Paris Normandie :  Lutte Ouvrière à Evreux

Article de presse
01/11/2013

Ils étaient sept devant le bureau de poste du centre-ville, autant devant celui de la Madeleine en fin de semaine, le journal d'Arlette Laguiller dans une main, des tracts dans l'autre. Par tous les temps, régulièrement, les militants de Lutte Ouvrière (LO) vont au-devant des Ébroïciens, dont une poignée ce jour-là ont devisé « pour refaire le monde ». Mélanie, enseignante de 30 ans, très convaincante, explique que « ce qu'on veut, c'est recréer des réseaux de travailleurs, comme le faisaient nos parents. Se regrouper pour pouvoir lutter contre les grands patrons qui ne donnent rien. »

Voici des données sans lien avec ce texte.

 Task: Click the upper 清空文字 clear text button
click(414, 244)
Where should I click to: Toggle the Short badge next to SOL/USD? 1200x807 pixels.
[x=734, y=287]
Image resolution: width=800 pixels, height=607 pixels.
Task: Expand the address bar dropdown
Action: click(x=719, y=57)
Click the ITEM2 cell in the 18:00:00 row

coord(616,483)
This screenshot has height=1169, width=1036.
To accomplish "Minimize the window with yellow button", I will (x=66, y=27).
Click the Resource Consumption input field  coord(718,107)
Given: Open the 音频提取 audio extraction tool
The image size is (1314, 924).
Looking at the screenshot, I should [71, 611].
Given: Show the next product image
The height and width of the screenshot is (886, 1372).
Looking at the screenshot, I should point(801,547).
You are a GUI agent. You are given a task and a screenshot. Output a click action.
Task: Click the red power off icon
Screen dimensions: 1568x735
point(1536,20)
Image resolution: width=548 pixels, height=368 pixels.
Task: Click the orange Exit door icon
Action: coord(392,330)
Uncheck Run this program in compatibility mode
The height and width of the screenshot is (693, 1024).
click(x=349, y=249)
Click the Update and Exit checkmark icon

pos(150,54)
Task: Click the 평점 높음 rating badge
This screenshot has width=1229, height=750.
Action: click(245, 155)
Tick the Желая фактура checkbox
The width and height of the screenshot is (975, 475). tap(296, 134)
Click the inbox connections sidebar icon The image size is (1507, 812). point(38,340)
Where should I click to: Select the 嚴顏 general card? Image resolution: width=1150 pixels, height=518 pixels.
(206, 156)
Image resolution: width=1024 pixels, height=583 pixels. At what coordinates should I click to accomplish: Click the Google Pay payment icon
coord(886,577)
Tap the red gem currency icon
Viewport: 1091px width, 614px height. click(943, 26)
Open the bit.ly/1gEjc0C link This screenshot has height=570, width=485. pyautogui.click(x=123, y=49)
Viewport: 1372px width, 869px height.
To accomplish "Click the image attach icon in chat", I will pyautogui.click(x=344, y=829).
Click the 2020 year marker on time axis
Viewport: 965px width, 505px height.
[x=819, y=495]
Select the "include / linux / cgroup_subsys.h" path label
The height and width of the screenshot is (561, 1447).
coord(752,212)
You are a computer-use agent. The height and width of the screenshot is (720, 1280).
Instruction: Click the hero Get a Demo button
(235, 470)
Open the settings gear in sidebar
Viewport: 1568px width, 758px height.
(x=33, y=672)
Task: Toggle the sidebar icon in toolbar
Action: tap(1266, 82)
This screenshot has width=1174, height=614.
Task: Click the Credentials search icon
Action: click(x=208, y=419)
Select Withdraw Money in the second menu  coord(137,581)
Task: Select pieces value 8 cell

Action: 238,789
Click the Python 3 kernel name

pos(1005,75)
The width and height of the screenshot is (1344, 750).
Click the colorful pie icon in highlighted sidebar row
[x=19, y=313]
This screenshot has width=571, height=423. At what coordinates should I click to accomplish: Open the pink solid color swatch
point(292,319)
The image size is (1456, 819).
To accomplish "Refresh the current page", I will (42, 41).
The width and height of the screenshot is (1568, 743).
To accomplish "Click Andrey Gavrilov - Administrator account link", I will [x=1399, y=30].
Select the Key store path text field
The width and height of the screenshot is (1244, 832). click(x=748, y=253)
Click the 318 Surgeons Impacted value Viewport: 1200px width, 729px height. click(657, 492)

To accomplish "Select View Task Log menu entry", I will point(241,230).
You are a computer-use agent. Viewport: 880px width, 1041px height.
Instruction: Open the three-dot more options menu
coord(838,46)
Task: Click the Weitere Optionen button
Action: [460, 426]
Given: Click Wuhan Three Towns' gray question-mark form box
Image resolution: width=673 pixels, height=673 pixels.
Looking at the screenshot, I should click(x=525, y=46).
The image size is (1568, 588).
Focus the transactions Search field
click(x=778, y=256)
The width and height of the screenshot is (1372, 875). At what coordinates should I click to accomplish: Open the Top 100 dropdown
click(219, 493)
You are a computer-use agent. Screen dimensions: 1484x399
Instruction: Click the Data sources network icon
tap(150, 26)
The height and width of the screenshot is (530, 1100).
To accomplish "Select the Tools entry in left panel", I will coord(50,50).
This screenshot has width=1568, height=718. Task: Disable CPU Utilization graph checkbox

Militants et passants commentent les tracts

« Les ouvriers doivent contrôler »

Sur un tract, un texte sans équivoque : « Du PS à l'UMP et au FN, ces partis politiques ne défendent que les intérêts de la bourgeoisie. » Inlassablement, LO, et c'est dans son ADN, bat le pavé et le rappel. Formation microcosmique qui a connu son heure de gloire dans les années 70, incarnée par l'icône Arlette Lagullier, cette frange de l'extrême gauche peine à se faire (re)connaître en ce début de XXIe siècle.

Et pourtant...

Un autre militant explique à qui veut l'entendre que le seul vrai revenu de base ne devrait être que celui du travail. Que la plupart du temps, les licenciements ne sont pas justifiés. Ils sont un savant calcul pour contenter des actionnaires qui ne travaillent pas mais gagnent toujours plus sur le dos de ceux qui travaillent. Toujours selon LO, un contrôle ouvrier sur les comptes des entreprises doit être exercé.

Jamais d'extras

Alors que les demandeurs d'emploi sont toujours plus nombreux, la formation préconise « les interdictions de licenciements et la répartition du travail entre tous avec maintien d'un salaire correct sont la seule solution contre le chômage », détaille Mélanie. Elle poursuit : « Ce n'est pas normal que des gens qui travaillent trente-cinq heures soient payés au Smic et à découvert dès le 15 du mois, sans jamais s'offrir d'extra ! »

Si la révolution est loin d'être en marche, à Évreux, les militants d'extrême gauche espèrent toujours le grand soir alors qu'au fil des décennies, cette lutte finale apparaît moins idéologue et plus pragmatique. Vive la crise ! comme disait l'autre.